In a ruling that lands with the weight of a gavel meant to echo, the Bombay High Court declared that a settlement with the market regulator cannot magically dissolve criminal accusations. The message was clear: a consent order from SEBI is not a washing machine for wrongdoing.
The case centered on Manoj Gokulchand Seksaria, a market intermediary tangled in the old but persistent shadows of the Yes Bank–IDFC IPO scandal. Hoping to sweep away two CBI cases tied to the alleged scam, he approached the Court with writ petitions. The Bench—unmoved—sent them straight to the reject pile.
The judges drew a hard boundary: when the alleged offence harms society at large, criminal courts don’t simply bow out because a cheque has been written elsewhere. Allowing that, they warned, would invite a dangerous belief—that serious charges can be bargained away like a parking ticket. That was never SEBI’s intention, they stressed, nor the criminal justice system’s.

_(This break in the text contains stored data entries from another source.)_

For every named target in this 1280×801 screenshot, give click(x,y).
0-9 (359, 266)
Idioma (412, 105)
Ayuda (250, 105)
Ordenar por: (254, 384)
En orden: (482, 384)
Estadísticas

SEBI’s own rules supported this stance. Its settlement mechanism is not a sanctuary for deep-seated fraud, market manipulation, or actions that disturb the rights of everyday investors. And this case, the Court noted, was steeped in exactly that.
The backstory stretches to 2005, when SEBI flagged irregularities in the IPOs of Yes Bank and IDFC and tipped off the CBI. Investigators alleged that Seksaria, acting as a sub-broker, orchestrated a web of forged bank and demat accounts—fake identities used to flood the retail investor category with sham applications. Shares meant for genuine subscribers were allegedly scooped up, rerouted and sold for profit.
Chargesheets rolled out in 2007 and 2009, implicating not just intermediaries but bank officials who allegedly helped grease the machinery by enabling dubious account openings.
Meanwhile, in a parallel lane, Seksaria sought a settlement with SEBI. A consent order followed in 2009, requiring disgorgement and settlement fees. But that order, the judges pointed out, was explicitly limited to SEBI’s own regulatory lanes—civil, administrative and any proposed prosecutions strictly under the SEBI Act. The CBI’s cases, already well underway by then, were simply not part of that universe.
The Court underscored that SEBI’s own circulars rule out settlement in cases involving serious fraudulent trade practices, investor harm, or disturbance of market integrity. This case checked all three boxes.
Thus, the argument that a monetary settlement wiped the slate clean didn’t survive judicial scrutiny. The charges in the CBI cases—ranging from forgery and document falsification to criminal conspiracy and corruption—were, the Court said, public wrongs of a deeper kind. They cannot be vacuum-sealed away through a regulatory compromise.
And so, the prosecutions stay alive. The criminal justice process, the Court insisted, must take its own course—consent order or not.